The prestige tied to the Willamette Valley name means the best bargains likely reside elsewhere. Vineyard land in the Columbia Gorge, the Rocks District and the Snake River Valley are relative frontiers compared to marquee names like Ribbon Ridge.

What about Southern Oregon?

According to Sky Blue Swain, an exclusive Oregon vineyard and winery broker for Keller Williams Southern Oregon Realty and founder of the Southern Oregon Wine Society, business is good. Excellent. She says buyers on her platform, vineyardsor.com, “are more plentiful now in the winter of 2019 than in any season in recent past.”

She continues, “Investors are more anxious to liquidate their assets in 2019 than in recent past years for the purpose of investing in real estate and, from my clients’ perspectives, vineyard real estate. The faltering stock market seems to be the strongest driving force behind today’s surge in vineyard seekers, whether it is a first-time lifestyle buyer or an existing wine company expansion.”

As for pricing, Swain says it is too complex to generalize. “The many variables, in regard to size of properties, quality of soil and overall terroir, make it difficult to pinpoint price ranges without specific parameters,” she explains. “But, I will say, Rouge Valley is seeing higher market prices than Umpqua Valley.
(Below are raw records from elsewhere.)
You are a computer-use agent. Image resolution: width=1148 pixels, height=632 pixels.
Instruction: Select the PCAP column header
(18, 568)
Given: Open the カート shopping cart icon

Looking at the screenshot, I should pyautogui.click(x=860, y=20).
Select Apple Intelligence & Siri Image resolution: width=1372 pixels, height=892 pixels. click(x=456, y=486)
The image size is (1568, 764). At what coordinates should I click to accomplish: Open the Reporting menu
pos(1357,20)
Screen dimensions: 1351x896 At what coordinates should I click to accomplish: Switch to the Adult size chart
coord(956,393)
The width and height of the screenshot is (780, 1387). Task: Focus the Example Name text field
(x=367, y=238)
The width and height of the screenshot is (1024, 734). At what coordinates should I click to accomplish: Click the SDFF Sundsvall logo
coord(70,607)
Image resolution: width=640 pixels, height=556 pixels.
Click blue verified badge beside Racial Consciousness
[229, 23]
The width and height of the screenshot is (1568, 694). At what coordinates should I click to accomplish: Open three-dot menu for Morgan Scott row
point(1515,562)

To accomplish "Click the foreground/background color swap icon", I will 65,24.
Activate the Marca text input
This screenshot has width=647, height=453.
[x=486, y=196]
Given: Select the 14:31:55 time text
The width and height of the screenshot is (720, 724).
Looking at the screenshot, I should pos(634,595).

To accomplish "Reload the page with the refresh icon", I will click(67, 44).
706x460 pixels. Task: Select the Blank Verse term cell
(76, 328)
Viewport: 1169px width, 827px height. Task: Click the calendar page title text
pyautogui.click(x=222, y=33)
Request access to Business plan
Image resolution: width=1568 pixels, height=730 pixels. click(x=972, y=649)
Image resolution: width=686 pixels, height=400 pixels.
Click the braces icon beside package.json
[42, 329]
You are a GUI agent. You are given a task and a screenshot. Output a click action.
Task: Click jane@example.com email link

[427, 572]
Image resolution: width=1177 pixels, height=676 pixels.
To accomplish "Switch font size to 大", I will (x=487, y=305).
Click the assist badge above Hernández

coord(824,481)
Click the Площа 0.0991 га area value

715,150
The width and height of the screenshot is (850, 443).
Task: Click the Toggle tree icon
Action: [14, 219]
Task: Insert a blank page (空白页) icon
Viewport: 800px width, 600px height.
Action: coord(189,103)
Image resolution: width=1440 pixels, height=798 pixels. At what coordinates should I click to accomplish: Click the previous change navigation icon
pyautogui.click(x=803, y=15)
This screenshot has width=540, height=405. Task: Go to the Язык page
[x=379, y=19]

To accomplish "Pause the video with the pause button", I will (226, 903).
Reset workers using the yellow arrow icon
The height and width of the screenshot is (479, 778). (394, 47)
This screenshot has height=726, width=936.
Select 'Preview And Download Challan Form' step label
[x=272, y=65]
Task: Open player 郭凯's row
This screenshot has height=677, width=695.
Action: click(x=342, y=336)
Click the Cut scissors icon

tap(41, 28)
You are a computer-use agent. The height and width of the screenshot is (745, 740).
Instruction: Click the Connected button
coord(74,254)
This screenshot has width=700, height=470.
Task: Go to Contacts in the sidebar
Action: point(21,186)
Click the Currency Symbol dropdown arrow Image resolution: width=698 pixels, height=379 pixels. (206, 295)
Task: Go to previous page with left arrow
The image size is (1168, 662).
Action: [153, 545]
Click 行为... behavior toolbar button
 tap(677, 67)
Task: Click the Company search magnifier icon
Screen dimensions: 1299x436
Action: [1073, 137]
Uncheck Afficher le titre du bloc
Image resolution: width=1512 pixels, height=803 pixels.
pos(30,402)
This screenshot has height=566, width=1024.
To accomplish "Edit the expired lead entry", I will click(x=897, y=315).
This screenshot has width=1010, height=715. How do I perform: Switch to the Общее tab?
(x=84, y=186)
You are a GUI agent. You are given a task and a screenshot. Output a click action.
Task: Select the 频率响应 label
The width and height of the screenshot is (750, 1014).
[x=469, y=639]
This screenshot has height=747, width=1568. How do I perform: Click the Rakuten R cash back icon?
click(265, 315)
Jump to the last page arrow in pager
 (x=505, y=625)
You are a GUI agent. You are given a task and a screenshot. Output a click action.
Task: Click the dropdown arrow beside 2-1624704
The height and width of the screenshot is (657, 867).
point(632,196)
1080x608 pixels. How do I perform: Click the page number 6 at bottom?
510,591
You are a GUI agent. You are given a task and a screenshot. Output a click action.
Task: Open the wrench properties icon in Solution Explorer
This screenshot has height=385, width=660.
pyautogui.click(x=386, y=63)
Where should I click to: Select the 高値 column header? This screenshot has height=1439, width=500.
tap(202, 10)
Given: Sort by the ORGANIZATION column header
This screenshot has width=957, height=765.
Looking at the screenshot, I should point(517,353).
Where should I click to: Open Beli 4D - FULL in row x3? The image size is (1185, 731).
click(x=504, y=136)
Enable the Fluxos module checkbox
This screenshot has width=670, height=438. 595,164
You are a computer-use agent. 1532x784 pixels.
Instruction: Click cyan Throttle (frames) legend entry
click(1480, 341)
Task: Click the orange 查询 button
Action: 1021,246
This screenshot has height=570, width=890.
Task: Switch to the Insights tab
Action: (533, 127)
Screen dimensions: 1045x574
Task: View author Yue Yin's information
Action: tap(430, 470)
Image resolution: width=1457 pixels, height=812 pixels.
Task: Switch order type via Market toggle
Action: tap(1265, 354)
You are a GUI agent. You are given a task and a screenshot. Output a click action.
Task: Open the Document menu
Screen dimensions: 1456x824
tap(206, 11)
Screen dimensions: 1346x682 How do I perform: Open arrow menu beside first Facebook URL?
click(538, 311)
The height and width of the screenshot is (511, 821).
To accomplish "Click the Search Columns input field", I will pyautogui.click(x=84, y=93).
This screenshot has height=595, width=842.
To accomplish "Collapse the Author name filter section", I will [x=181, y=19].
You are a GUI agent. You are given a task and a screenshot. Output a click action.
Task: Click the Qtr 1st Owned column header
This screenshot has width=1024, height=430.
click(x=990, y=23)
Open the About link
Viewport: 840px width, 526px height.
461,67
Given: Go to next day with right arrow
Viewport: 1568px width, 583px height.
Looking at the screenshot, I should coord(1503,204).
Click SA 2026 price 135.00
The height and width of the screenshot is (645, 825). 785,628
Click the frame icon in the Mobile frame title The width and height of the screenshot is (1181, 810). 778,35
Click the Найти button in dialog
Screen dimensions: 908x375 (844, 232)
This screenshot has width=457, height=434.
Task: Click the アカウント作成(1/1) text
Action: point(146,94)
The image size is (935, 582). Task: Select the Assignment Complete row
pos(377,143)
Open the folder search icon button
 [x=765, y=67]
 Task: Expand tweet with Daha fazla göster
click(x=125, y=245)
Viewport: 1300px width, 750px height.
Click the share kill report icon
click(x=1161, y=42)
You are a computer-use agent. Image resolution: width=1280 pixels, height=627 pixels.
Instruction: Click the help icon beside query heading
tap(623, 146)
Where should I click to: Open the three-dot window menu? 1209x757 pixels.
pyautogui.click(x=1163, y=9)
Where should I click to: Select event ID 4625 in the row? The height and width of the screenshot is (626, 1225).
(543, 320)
I see both AVAs increasingly demand notably higher prices for vineyard potential land due to a simple formula called ‘supply and demand.’”

And interest remains high, with potential buyers from all over the world. “Seven out of 10 of my clients coming specifically to my website are in foreign countries, such as France, Italy, Australia, Dubai, Belgium, Kuwait, China, Argentina, Chile, Germany, Japan, U.K.,  India, etc. — some are ex-patriots with U.S. citizenship with no VISA issues,” Swain explains. “The balance being from California, Oregon, Washington, New York and many other states.”

Regardless where the client is from and where he or she lands here in Oregon, the days of aspiring young producers looking to plant a vineyard with a small loan and the money in their back pocket are mostly gone. The notable purchases of the last few years by large labels and out-of-state firms echo this sentiment. Perhaps the most relatable field, the economy itself, has become increasingly corporate and consolidated but not entirely unapproachable.